[Word and item position data]
▼

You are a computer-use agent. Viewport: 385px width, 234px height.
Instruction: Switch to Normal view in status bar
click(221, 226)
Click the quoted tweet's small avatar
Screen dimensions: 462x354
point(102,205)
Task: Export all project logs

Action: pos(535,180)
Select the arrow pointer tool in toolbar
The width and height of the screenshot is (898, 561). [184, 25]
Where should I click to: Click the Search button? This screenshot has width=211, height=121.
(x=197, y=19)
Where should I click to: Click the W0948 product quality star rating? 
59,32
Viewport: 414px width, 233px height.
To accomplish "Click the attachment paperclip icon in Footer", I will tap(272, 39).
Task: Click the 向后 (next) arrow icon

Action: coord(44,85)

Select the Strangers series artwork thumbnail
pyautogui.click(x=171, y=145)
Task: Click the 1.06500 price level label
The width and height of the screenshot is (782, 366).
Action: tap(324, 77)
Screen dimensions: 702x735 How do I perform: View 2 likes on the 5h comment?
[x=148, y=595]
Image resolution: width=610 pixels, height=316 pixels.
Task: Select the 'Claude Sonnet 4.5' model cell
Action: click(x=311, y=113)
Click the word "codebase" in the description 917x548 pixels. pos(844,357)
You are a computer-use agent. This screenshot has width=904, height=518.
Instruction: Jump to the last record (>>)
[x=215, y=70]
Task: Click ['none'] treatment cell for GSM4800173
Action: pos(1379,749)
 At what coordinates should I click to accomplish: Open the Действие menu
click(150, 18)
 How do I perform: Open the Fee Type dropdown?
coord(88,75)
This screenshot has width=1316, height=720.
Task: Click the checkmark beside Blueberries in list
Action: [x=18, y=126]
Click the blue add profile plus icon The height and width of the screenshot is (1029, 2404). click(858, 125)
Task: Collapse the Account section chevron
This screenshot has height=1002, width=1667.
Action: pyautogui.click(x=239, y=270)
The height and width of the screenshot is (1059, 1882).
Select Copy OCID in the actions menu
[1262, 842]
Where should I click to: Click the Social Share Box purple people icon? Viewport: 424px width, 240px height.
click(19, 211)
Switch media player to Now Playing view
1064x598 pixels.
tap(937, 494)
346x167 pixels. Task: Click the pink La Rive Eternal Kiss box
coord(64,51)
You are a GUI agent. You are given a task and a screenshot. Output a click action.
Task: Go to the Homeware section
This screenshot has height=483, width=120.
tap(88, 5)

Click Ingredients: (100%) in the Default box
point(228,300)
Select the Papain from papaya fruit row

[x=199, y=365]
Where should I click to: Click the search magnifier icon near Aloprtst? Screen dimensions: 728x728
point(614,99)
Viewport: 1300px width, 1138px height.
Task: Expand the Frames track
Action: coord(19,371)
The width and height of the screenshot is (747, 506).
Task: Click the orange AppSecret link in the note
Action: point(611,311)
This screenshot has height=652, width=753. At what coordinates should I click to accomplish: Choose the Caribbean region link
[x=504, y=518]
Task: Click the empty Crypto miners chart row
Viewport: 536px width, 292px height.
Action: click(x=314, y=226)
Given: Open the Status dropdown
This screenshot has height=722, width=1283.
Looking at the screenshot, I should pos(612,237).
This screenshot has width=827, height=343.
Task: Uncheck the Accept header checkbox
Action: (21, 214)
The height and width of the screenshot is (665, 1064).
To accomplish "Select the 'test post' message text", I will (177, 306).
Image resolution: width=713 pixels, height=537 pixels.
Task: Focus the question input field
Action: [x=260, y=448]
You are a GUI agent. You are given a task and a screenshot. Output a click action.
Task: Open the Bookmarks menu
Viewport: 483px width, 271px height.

▲

◆ **EXERCISE DETAILS**: How many of the lines above contain the string "will"? Case counts. Reply with the number alone.

◆ **ANSWER TO THE PROBLEM**: 2